Quoted passage: Begin

Heightened economic uncertainty, as well as expansionary monetary and fiscal policies, have helped sustain a precious metals bull market now well over two years old. While the economic outlook does appear to be improving, the monetary and fiscal regimes are expected to remain decidedly interventionist. With the significant year-over-year jump in April’s Consumer Price Index (CPI), I won’t be surprised if we see inflation – another potentially pro-metals condition – become a component of the current climate.
So it’s anticipated the near-term environment will be characterized by at least a measure of real inflation, interest rates hovering near zero, and continued high levels of deficit spending by the Biden administration. That’s a promising scenario for those hopeful to see the precious metals bull continue to run. And the prospect of a massive increase in the capital gains tax potentially adds still another metals-favorable dimension.
“Money goes where it is treated best,” Kevin Grady of Phoenix Futures and Options LLC told Kitco News in the same article referenced earlier. “Right now, people are chasing yields. They want to find the higher yield.”

Quoted passage: End

**Tasks to complete**
1. How old does the precious metals commentary say the current bull market is?
2. Continue the precious metals commentary from its final sentence.
The items after this point come from a separate source.

Data excerpts: Begin

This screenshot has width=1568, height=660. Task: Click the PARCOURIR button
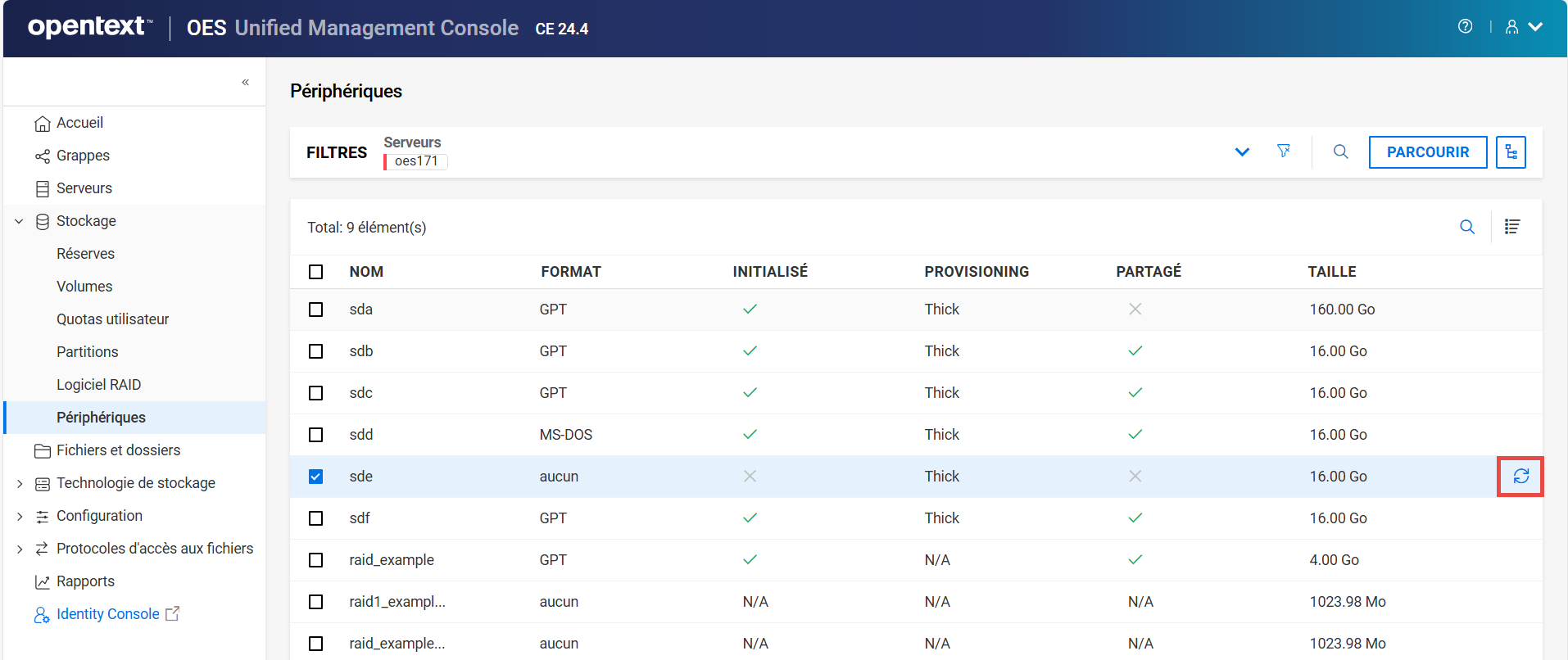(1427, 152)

Data excerpts: End
Data excerpts: Begin

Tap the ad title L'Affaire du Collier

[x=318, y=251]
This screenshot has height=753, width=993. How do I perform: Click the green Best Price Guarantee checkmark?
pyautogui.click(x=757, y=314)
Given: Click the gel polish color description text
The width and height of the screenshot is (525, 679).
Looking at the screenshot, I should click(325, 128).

Data excerpts: End
Data excerpts: Begin

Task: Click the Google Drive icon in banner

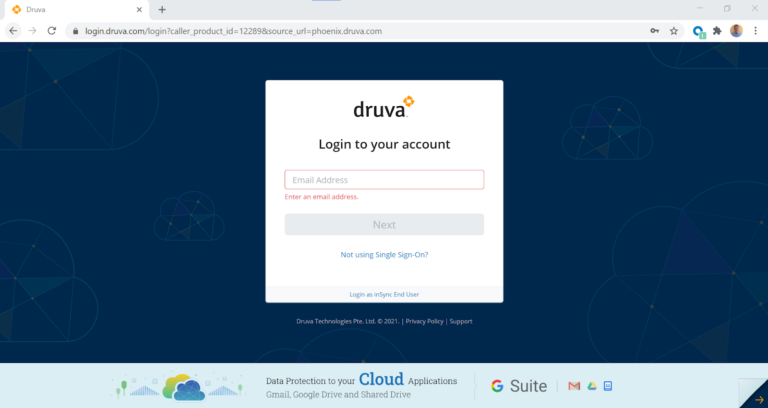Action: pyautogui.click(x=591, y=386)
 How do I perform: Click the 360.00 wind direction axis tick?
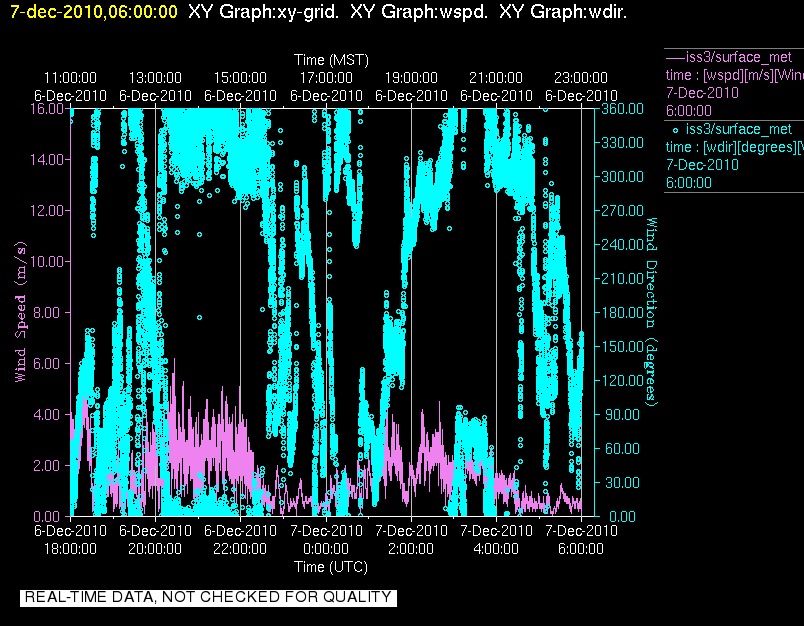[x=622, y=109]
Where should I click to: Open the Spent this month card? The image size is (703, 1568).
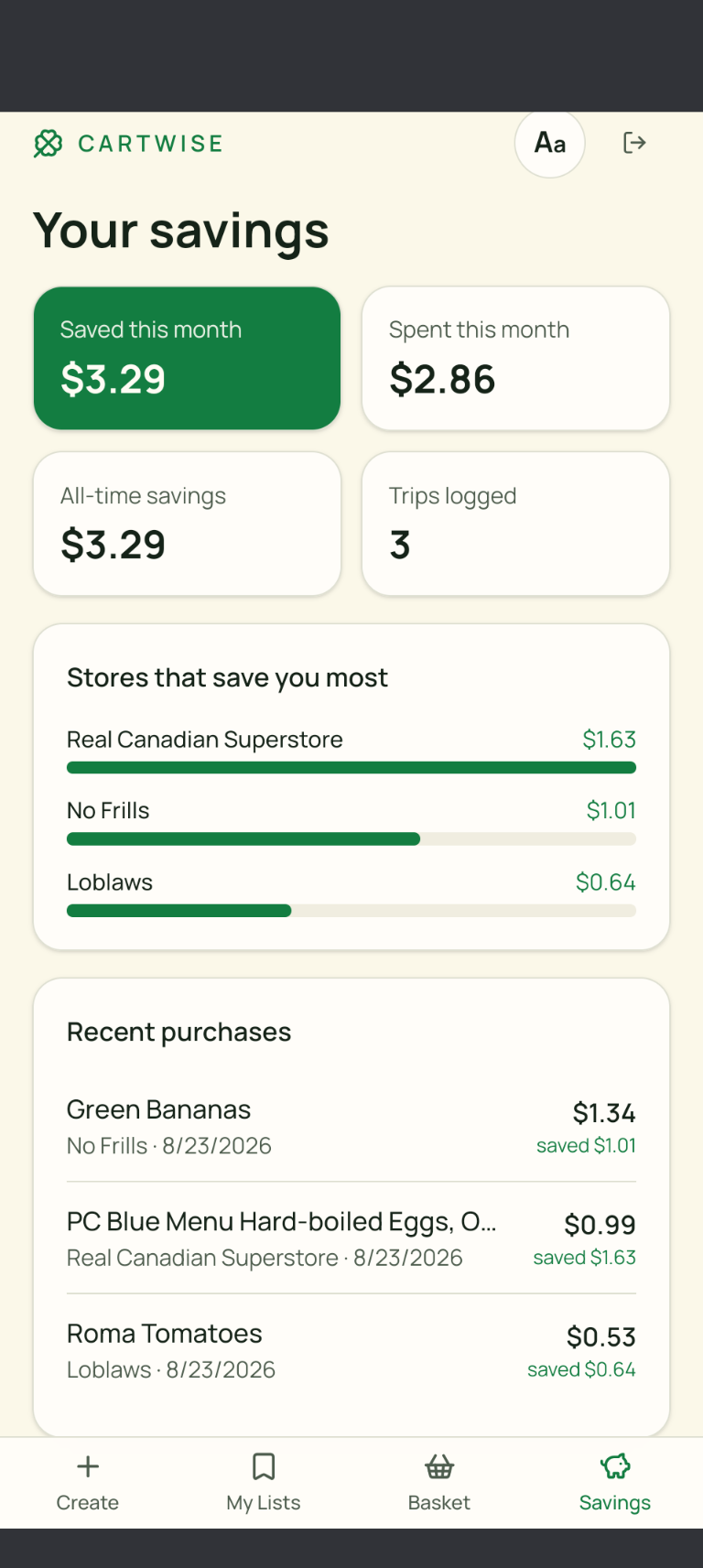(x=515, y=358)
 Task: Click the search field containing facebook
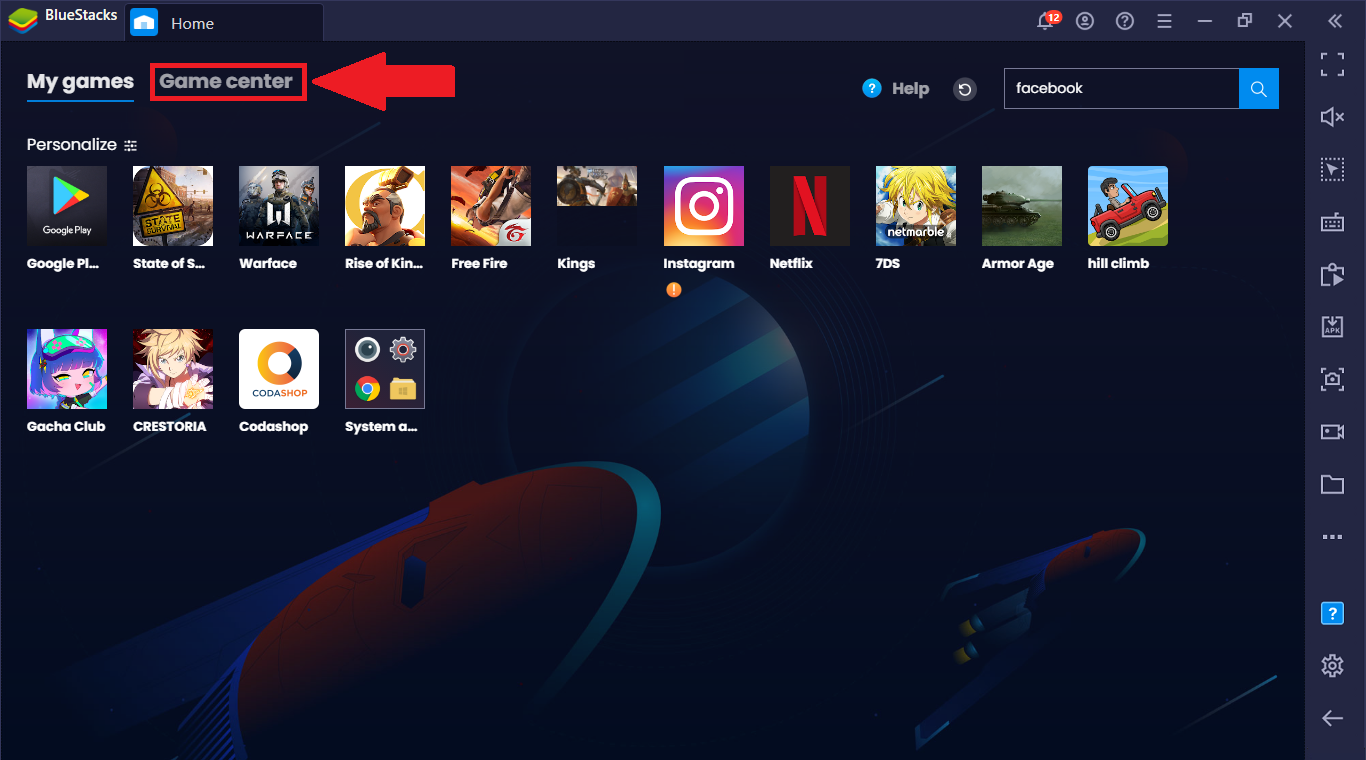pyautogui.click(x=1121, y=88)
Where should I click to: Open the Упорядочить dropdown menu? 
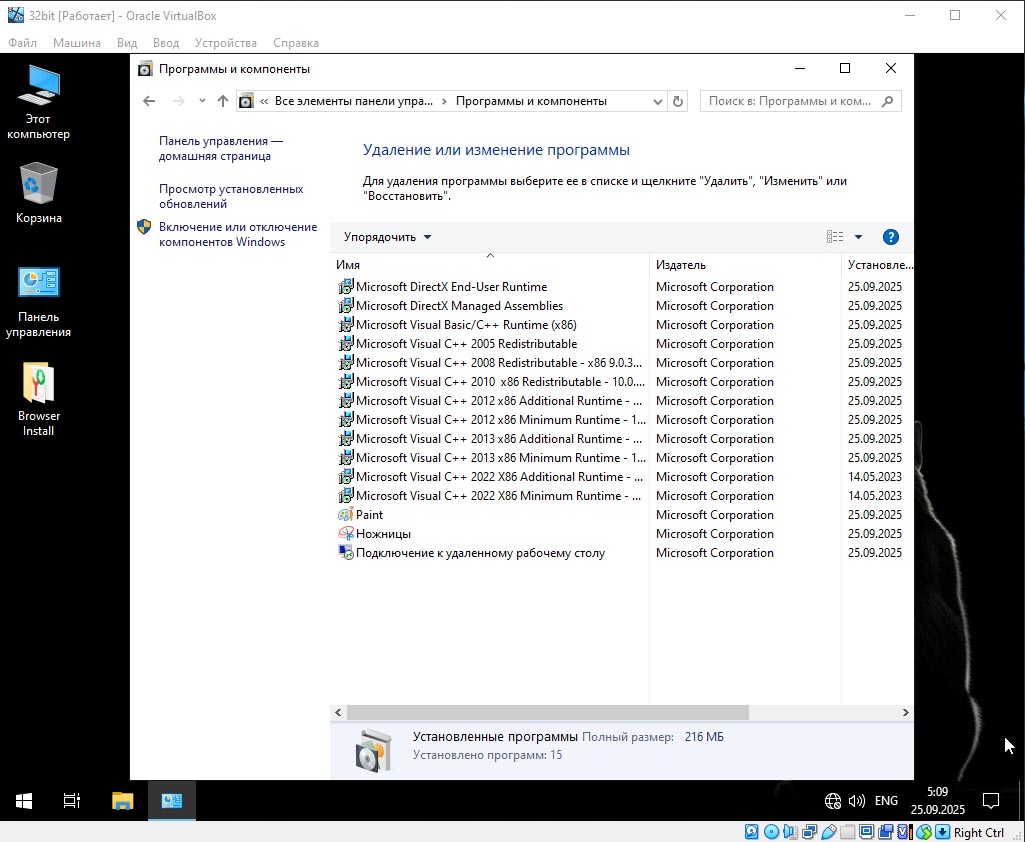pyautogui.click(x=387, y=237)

Data excerpts: End

**Per-task outputs**
1. Well over two years old.

2.
Translation: The Fed’s commitment to keeping rates near zero makes interest-bearing vehicles largely unappealing for long-term savers. Many of those savers essentially have felt forced into risk assets (equities) to try to realize a measure of growth. Now there’s talk of a whopping increase in the capital gains tax, which could provide a major headwind to stocks. So there’s a chance equities could become less appealing. It is possible, therefore, that in an environment with reduced potential in fixed-income and equities assets that also shows signs of dollar weakness and inflation, precious metals could be viewed by some as one of the more appealing asset options available.
After a 2020 in which gold and silver appreciated roughly 25% and 48%, respectively, both metals declined modestly from January through April. But experts have been suggesting the overall climate for precious metals remains strong and that gold and silver would resume their upward momentum as a metals-friendly environment reestablished itself. Sure enough, in the wake of announcements of massive spending plans and tax hikes by the Biden administration as well as the first sign of real inflation in a long time, gold and silver have enjoyed a particularly strong May so far. Since the beginning of this month, gold is up 6.5% and silver has jumped 8.5%.
For retirement savers who’ve been watching the performance of gold and silver against the backdrop of pro-metals conditions they’ve been told are in place, it likely is reassuring to see the assets respond favorably. Does that mean it’s certain they will continue to do so? No. But all things considered, it’s reasonable to think we could see the continued development of ideal conditions for metals. This apparently includes the possibility we’ll see the single biggest jump in the capital gains tax in modern history. In a climate so fertile for gold and silver, it’s difficult to imagine the precious metals bull market grinding to a halt anytime soon.
1 Kimberly Amadeo, The Balance, “What Is the Current U.S. Federal Budget Deficit?” (May 9, 2021, accessed 5/20/21).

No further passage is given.